As often as I could, I ran away and took the train out to Fire Island where I set up studio in a friend’s weather-worn, Dutch Colonial barn-like clapboard. Taking breaks from my easels or my books I could look down and out to the Atlantic stretching, stretching to the horizon, the waves wafting in and out and lapping at the wooden boardwalks that laced together the houses on this foot-traversed, nature-preserved, car-less island where residents carted their supplies in little red wagons.

While situated in the Italian neighborhood of Carroll Gardens (the movie “Moonstruck” was made here with a cameo by the Cammareri bakery where I traded), I biked to lap swim at the borough’s YMCA, grabbed a carry-out lunch at a taqueria then shouldered my bicycle round and round up five flights of stairs. Here in my railroad one bedroom my salon windows gave me an excellent perspective on Staten Island and our Statue of Liberty gifted to us all by our French friends from across the pond.

How happy I am to have had these window views and so, so many others as I’ve moved about here and there—in and off our continent, city to country, wilderness to mountaintop, metropolis to small town Carthage. Of all the views I’ve seen and savored among my very favorite are those I see every day in Carthage, looking out our windows or moving over the sidewalks and streets of our beloved Camelot. Yes, that’s how several locals introduced Carthage to me when I first arrived. Camelot—a perfect descriptor for our Midwestern village and our historic downtown square anchored with our storybook castle—our towered courthouse.

Very soon our new spring festival, Art.A.Fair, will be our town’s centerpiece from 10 a.m. to 5 p.m. on Saturday, April 13, 2019, generously underwritten by artCentral, Carthage Council on the Arts, Kristi Montague of Edward Jones, KOKA Art and Design, Leggett & Platt, Old Missouri Bank and Race Brothers.

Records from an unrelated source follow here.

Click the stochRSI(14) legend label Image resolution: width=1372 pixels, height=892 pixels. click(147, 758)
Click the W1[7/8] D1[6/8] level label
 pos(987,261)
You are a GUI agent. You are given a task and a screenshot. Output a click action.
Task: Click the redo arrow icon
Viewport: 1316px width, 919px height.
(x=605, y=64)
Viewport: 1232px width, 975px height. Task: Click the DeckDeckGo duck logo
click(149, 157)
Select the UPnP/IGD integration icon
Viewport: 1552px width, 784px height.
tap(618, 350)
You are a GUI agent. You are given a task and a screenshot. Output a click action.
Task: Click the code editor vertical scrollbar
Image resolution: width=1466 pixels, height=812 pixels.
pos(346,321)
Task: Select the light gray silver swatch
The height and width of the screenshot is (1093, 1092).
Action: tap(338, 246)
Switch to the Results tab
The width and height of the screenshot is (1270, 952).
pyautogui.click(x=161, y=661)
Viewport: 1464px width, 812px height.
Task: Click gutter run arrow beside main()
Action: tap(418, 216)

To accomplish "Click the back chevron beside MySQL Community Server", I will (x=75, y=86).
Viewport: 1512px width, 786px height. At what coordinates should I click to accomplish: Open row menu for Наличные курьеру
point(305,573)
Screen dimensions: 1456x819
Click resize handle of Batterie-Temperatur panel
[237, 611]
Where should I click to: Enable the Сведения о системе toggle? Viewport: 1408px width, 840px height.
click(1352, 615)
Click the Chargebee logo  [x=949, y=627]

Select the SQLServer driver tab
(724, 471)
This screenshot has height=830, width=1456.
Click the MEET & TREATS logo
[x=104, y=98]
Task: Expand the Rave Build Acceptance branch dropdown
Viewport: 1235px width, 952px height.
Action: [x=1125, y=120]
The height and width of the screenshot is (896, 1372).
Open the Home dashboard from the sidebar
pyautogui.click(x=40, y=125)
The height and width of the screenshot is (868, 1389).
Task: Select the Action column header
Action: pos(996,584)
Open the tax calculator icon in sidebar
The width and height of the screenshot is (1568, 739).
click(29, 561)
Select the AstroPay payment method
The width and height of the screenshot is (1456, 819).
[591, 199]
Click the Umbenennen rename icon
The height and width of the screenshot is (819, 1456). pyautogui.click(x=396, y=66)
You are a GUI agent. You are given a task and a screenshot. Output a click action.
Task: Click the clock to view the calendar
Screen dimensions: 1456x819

For this inaugural festival day our courthouse castle will be surrounded by a village of white-peaked tents—tents overflowing with talents as our town square showcases and celebrates local artists, fine art crafters, musicians, galleries, restaurants, shops and businesses.

Come join the fun! Bring your young ones and visit artCentral’s tent! We’ll be hosting a free “Paint-a-Pot-and-Plant a Posie” party, and we will share news about artCentral’s July artCamp.

What fabulous, visionary talent has brought Art.A.Fair to our fair Maple Leaf City like a renaissance emergence out of the long-running monthly Carthage Art Walks.

This spring’s Art.A.Fair has been months in the making led by the inspiring Maple Leaf Festival phenom, Jeanine Poe; encouraged by the dedication of Robert Denning at the helm of the Carthage Council on the Arts; media shared by the artistry and digital wizardry of Koral Martin who created the terrific Art.A.Fair logo; and brought to life by a hard-working committee including media guru Wendi Douglas, the always can-do Doug Osborn,  Hip Handmade Market coordinator Emma Bell, as well as Niki Cloud at the Carthage Convention and Visitors Bureau, Samantha McDaniel and Amanda Stone of the Joplin Globe, Teri Y. Diggs of Spellbound, Kara Hardesty of Mother Road Coffee, Neely Myers of the Joplin Chamber of Commerce and myself on behalf of artCentral.

Come brighten your window on the world with a special view of the arts in Carthage at Art.A.Fair. Let the sun shine in and watch our Camelot sparkle!